La revue CHAIN de Juliana Spahr et Jena Osman 

 

CHAIN était une revue-livre annuelle états-unienne publiée de manière indépendante de 1993 à 2005 par deux femmes poètes, Juliana Spahr et Jena Osman, et basée (ou excentrée) d’abord à Hawaï. Chaque numéro était le résultat d’un appel à contributions autour d’un thème (traduction, mémoire, lettres, espace public, etc.) auxquels ont contribué principalement des poètes plutôt innovants d’une Amérique multiculturelle, et des artistes visuels ou conceptuels, aussi d’autres pays. Les éditrices privilégiaient les œuvres écrites à plusieurs (collaboration, échange, partage), les textes hybrides (texte/image, vers/prose, intertextuel, collage, aléatoire), et une tendance « poéthique » engagée, d’après laquelle, selon la poète Joan Retallack, l’expérimentation en poésie devrait chercher à inventer de nouvelles formes de signification ou compréhension du monde, acquérant par là une valeur humaine. Une autre idée de la revue semble avoir été de créer une « chaîne » de lecteurs-auteurs dans une sorte de communauté internationale dialoguante. Si les réalisations dans ce sens n’avaient pas toutes la même force, les numéros (d’environ 300 pages) regorgeaient de feux d’artifice d’art du langage, et le projet de cette utopie poétique dura plus de 10 ans. Un côté anguleux provenait du désir des éditrices de sélectionner des œuvres qui, en plus de la qualité du médium et du traitement du thème, « nous apprenaient des choses que nous ne savions pas ». Les numéros papier de CHAIN sont en vente chez Small Press Distribution.  
Dernièrement, le site internet de poésie expérimentale en anglais Jacket2 a numérisé l’entière collection de CHAIN, ce qui rend la revue emblématique dans l’histoire de l’avant-garde nord-américaine.

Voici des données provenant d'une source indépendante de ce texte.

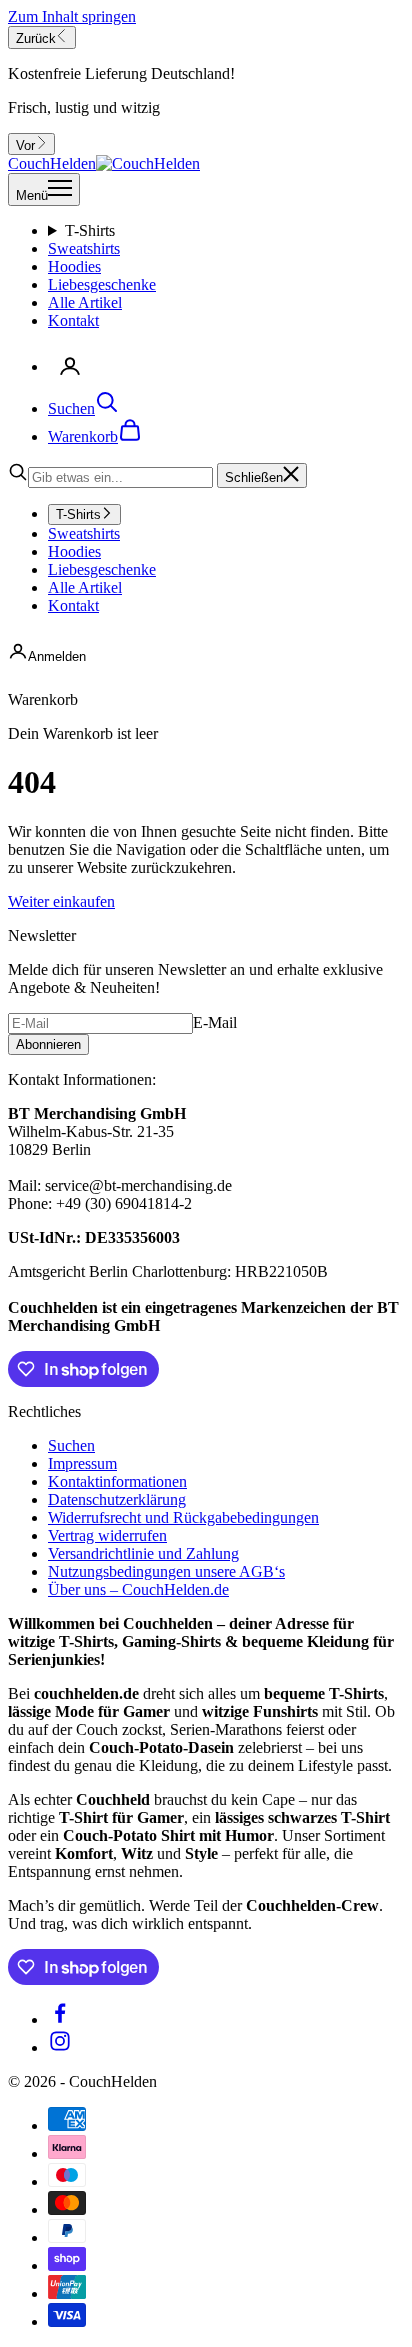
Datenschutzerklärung (117, 1499)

Dans ces quelques milliers de pages on notera le numéro 5 « Different languages », ensemble babélien ultra-polyglotte et sainement « bruyant » aux dires des éditrices.  
La revue est aussi consultable à la bibliothèque du centre international de poésie de Marseille. 

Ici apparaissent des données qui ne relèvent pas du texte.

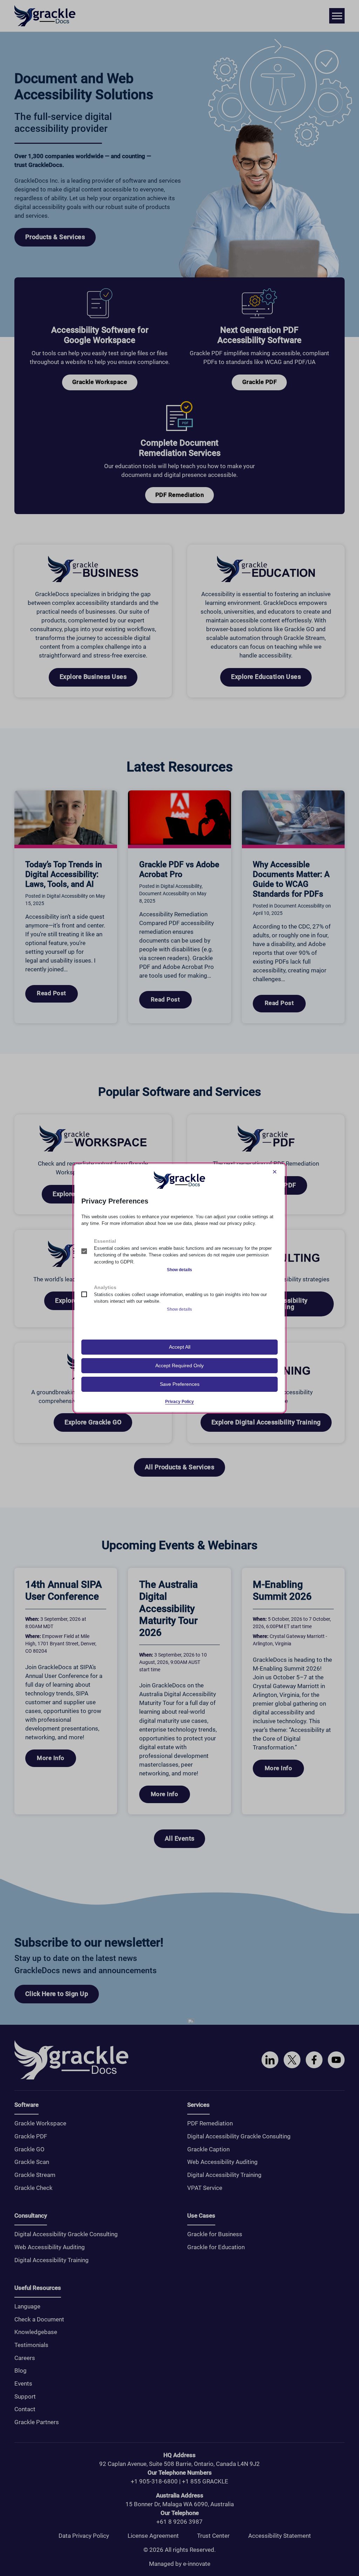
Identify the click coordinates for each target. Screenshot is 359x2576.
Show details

Ce dossier, hommage à CHAIN, présente donc trois extraits pris dans divers numéros de la revue.  
Caroline Sinavaiana et James Thomas Stevens : 
 
CHANT FUNÈBRE 
(traditionnel samoan : ) 
Alaga ‘upu 
Ua tala lali lapopo’a 
Proverbe  
Tapez les grands tambours 
Lagisolo 
Sema e, ‘o ai ‘ea e pisa ? 
Pe se soa le va i le faga? 
Pe ni fa’aali’i ‘ua tata ? 
Chant funèbre 
Amis, qui produit ce bruit ? 
Ce bruit, comme un chant dans la baie ? 
Sont-ils à frapper des tambours de bois ? 
(CS :) 
qui appelle 
qui s’éveille 
qui répond 
alarme de qui 
tambour de qui 
peau de qui 
qui est tombé 
qui s’est levé 
qui est parti 
l’ami de qui 
la mère de qui 
le rythme de qui 
résonnant depuis la cuvette de mangrove 
(JTS :) 
Cristaux de glace 
entaillent la pulpe d’un doigt 
tentant d’éclaircir une voie. 
Maux à ouvrir. 
Pulse – qui fait ce bruit ? 
Pulse – comme la liquide 
agitation des étoiles 
traînaillant sur le lac. 
Pulse – le tambour à eau, 
repart encore, 
rouge fluide dessous 
   la peau. 
La glace hisse  
puis ne résonne plus. 
Deux poètes des « peuples premiers », la Polynésienne samoane Caroline Sinavaiana et l’Amérindien mohawk James Thomas Stevens ont traduit (dans l’anglais de l’intégration) des chants traditionnels de leurs cultures pour se les offrir et en retresser les motifs, permettant à leurs deux ethnies de se rencontrer en poésie, individuellement et collectivement. 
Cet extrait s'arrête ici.